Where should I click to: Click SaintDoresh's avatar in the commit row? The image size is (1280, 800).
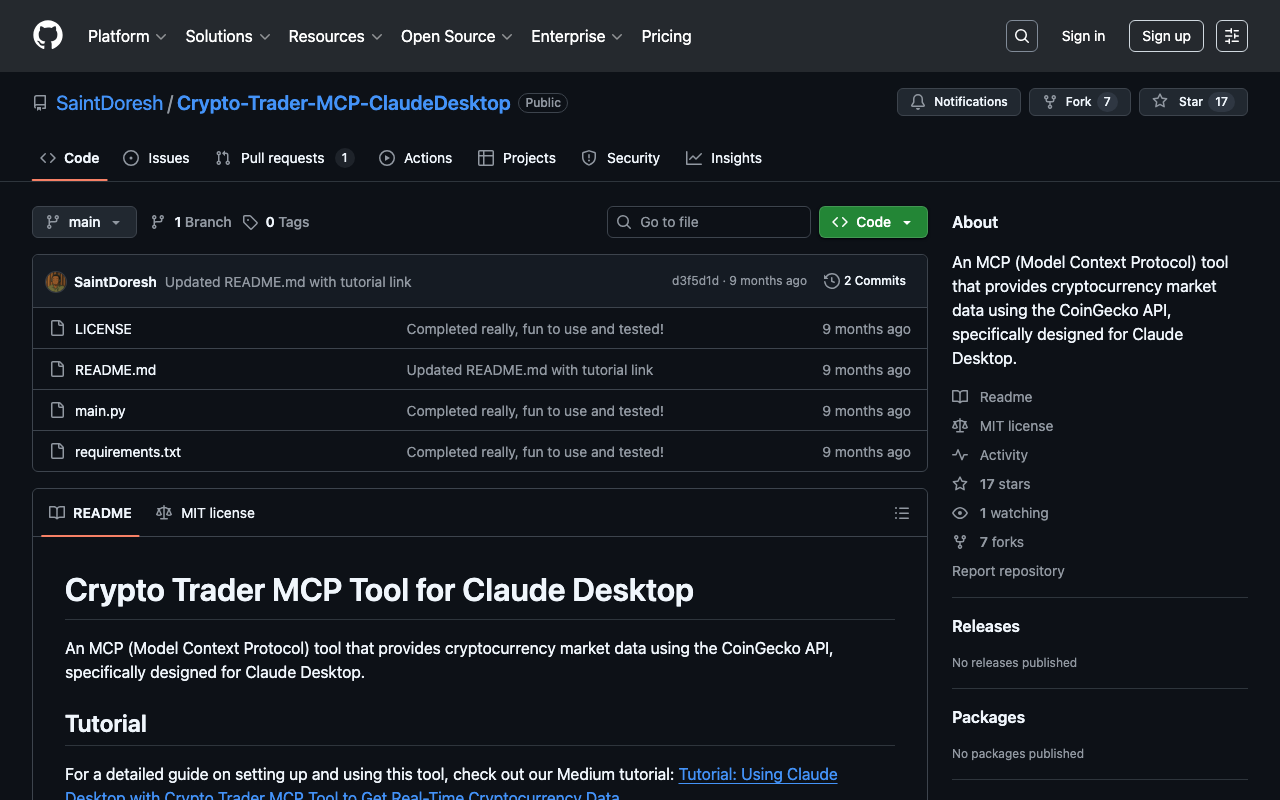point(56,282)
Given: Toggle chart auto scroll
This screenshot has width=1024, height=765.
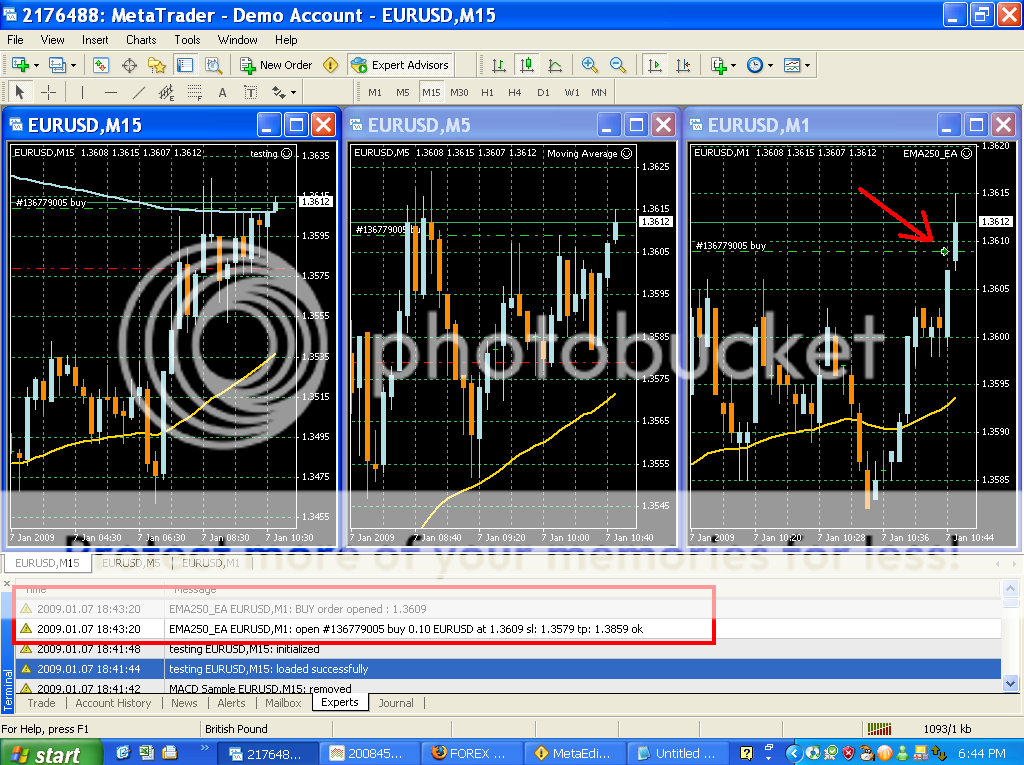Looking at the screenshot, I should pyautogui.click(x=655, y=65).
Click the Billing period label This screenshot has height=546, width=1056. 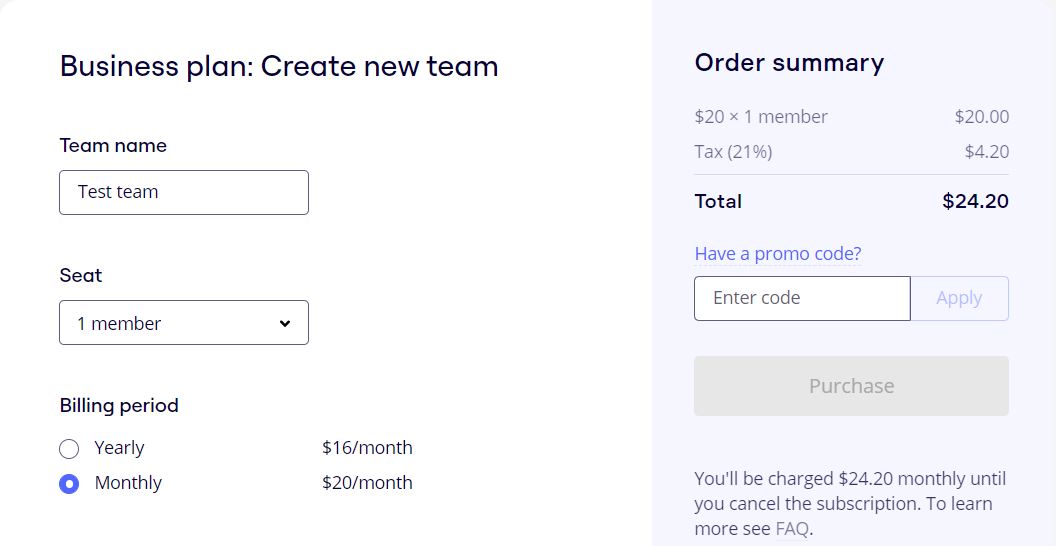(119, 405)

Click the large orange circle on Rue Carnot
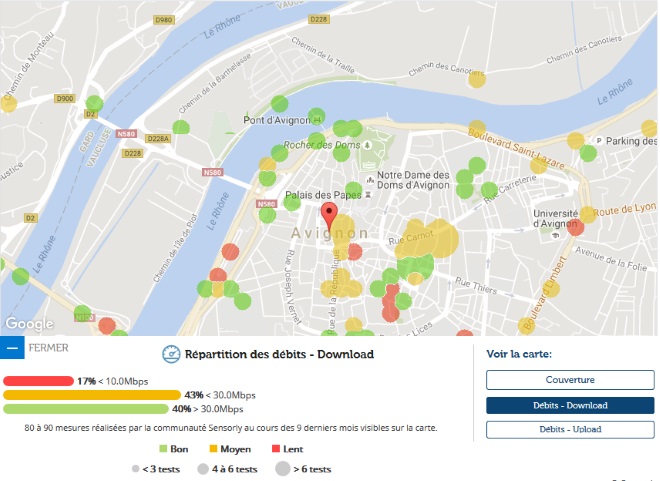438,239
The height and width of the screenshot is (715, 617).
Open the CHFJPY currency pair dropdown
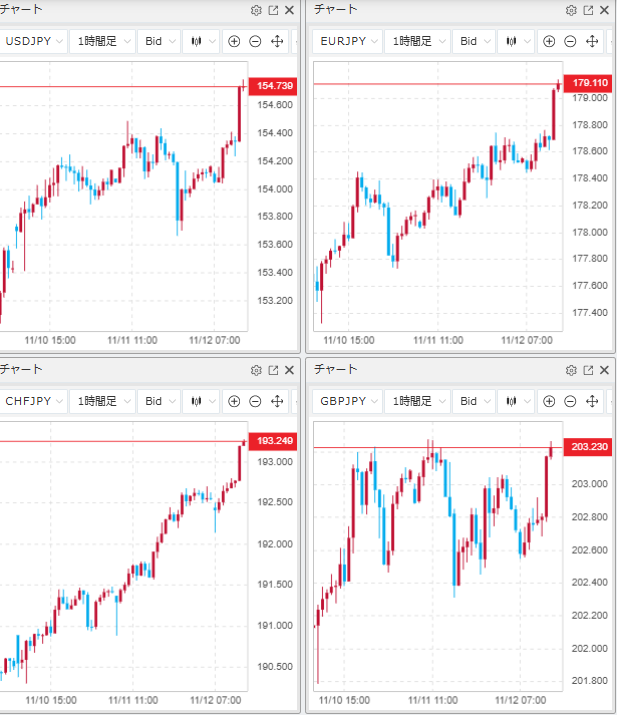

● ● ● ●

## Problem to solve
No pictures belong in the copy. Return exactly the lines from the line containing "Click the large orange circle on Rue Carnot" through the last line of the listing.

## Task solution
Click the large orange circle on Rue Carnot
438,239
The height and width of the screenshot is (715, 617).
Open the CHFJPY currency pair dropdown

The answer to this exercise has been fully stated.